Graph.serialize() returns a string with (a portion of) the HTML, CSS and JavaScript source code of the visualization. It can be used to serve a dynamic web page. With type=CANVAS, it returns a HTML string with a <div id="graph"> that contains the canvas.js animation. With type=DATA, it returns a Javascript string that initializes the Graph in variable g (which will draw to ctx).

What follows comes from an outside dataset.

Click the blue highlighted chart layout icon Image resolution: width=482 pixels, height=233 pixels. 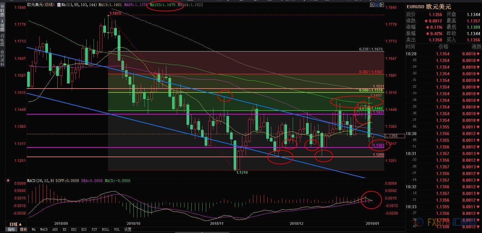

graph.serialize(type=HTML, **kwargs) # HTML | CSS | CANVAS | DATA
>>> import cherrypy
>>> 
>>> class Visualization(object):
>>>     def index(self):
>>>         return (
>>>             '<html>'
>>>             '<head>'
>>>             '<script src="canvas.js"></script>'
>>>             '<script src="graph.js"></script>'
>>>             '</head>'
>>>             '<body>' + g.serialize(CANVAS, directed=True) +
>>>             '</body>'
>>>             '</html>'
>>>         )
>>>     index.exposed = True 
>>> 
>>> cherrypy.quickstart(Visualization())

 


graph.js

Below is a standalone demonstration of graph.js, without using export() or canvas.js. The Graph.loop() method fires the spring layout algorithm (view live demo).

<!doctype html> 
<html>
<head> 
    <meta charset="utf-8">
    <style>
        #graph { display: block; position: relative; overflow: hidden; }
        #graph .node-label { font: 11px sans-serif; }
    </style>
    <script src="graph.js"></script>
    <script>  
    function spring() {
        SHADOW = 0.65 // slow... 
        g = new Graph(document.getElementById("_ctx"));
        // Random nodes. 
        for (var i=0; i < 50; i++) { 
            g.addNode(i+1);
        }
        // Random edges. 
        for (var j=0; j < 75; j++) { 
            var n1 = choice(g.nodes);
            var n2 = choice(g.nodes);
            g.addEdge(n1, n2, {weight: Math.random()});
        }
        g.prune(0);
        g.betweennessCentrality();
        g.eigenvectorCentrality();
        g.loop({frames:500, fps:30, ipf:2, weighted:0.5, directed:true});
    }
    </script>
</head>
<body onload="spring();"> 
    <div id="graph" style="width:700px; height:500px;">
        <canvas id="_ctx" width="700" height="500"></canvas>
    </div>
</body>
</html> 

 


See also

  • Gephi (GPL): network analysis & visualization GUI.
  • NetworkX (BSD): network analysis toolkit for Python + NumPy.
  • NodeBox (BSD): graphics toolkit for Python + OpenGL.